In the last year or so, because of the interest in saving St. Saviour’s Church in Maspeth, we have been asked by different people to find information to support the establishment of the church as a city landmark. Contributing to the historical significance of a site or structure are people associated with it. One of the founders of the church that we particularly enjoyed researching was Garrit Furman.
Garrit Furman was probably born near an old farming village called Dry Harbor, which was a forerunner of today’s Glendale. The name survives in the street name, Dry Harbor Road. The new Atlas Shopping Center now occupies much of the site of the old village.
In researching Furman we came across a very old book in the Long Island Division (of the Queens Public Library) called Long Island Miscellanies published in the 1840s. The author of the book is listed as “Rusticius,” which is a pen name Furman adopted when he started writing articles for the “Long Island Star,” a Brooklyn newspaper that dates from the 1820s. The book is apparently a compilation of many of these pieces. A number of them have to do with his growing up in Queens. Unfortunately, he is a bit short on specific details, but he does say that he went to the White Pot school house, probably in the early 1790s (He was born in 1782), which according to Furman was about halfway between Dry Harbor and the village of White Pot. White Pot is now Forest Hills. He also says that he apprenticed to a local tailor after he left school. Eventually he went to live in Manhattan where he did quite well in business. An 1820 announcement in a Manhattan newspaper announces his appointment to the Board of Directors of the Franklin Bank.

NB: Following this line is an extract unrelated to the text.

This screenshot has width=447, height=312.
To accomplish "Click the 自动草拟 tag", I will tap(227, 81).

According to Furman, while an apprentice he went with his boss to a community then called English Kills to buy supplies. This was the Maspeth dock on Newtown Creek. He fell in love with the area and in 1815 he purchased what was then known as Mott's Island from the Mott family. Later called Furman’s Island, it was barely separated from the mainland to which it is now attached by landfill. Here he erected a beautiful mansion. Furman claims to have restored the old Indian name “Maspeth” to the area, which he says he saw mentioned in an old deed. Furman, born right at the end of the Revolution, was proud of his patriotism and would not have liked living in a community called English Kills. In some of his newspaper articles he talks about the old timers in the area and their reminiscences about the Revolution and such heroes as Washington and Lafayette.
He loved to spend time at the Maspeth Hotel which was an old fashioned inn near the Town Dock where you could go for a pint of rum and sit by the fire talking to your neighbors. It is hard to believe, knowing what we know of this part of Maspeth today, that Furman actually wrote a book called “The Maspeth Poems.” In it there are a number of nature poems inspired by his living on the island. There is even a poem called “The Maspeth Hotel” which conveys the good times he spent there. All of what Furman loved about the community is long gone and when we think of this area today we think of Newtown Creek and the environmental nightmare it has become.

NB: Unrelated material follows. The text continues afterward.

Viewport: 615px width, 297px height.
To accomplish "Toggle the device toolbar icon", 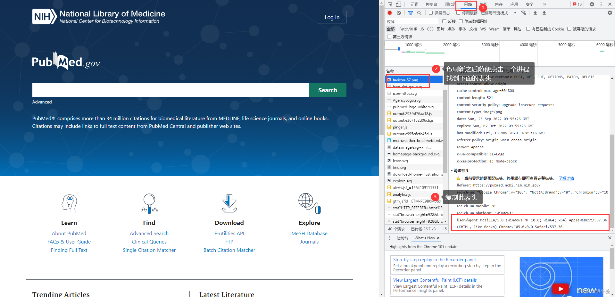I will 398,4.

Unfortunately, I couldn’t find any mention of St. Saviour’s in Furman’s books. The church was only opened a year before Furman died. It is a stone’s throw from where the dock and Maspeth Hotel used to be and not far from the Furman mansion. It would be a terrible shame to see this only survivor from the days when Garrit Furman lived there torn down.
(Garrit Furman, along with James Maurice, John Van Cott and David Jones, founded “The Maspeth Church” in 1846. The congregation originally met in a room in the Maspeth Hotel, which is mentioned in the above article. The Maspeth Church was renamed “St. Saviour’s” in 1847 when it was decided that a church edifice would be built.)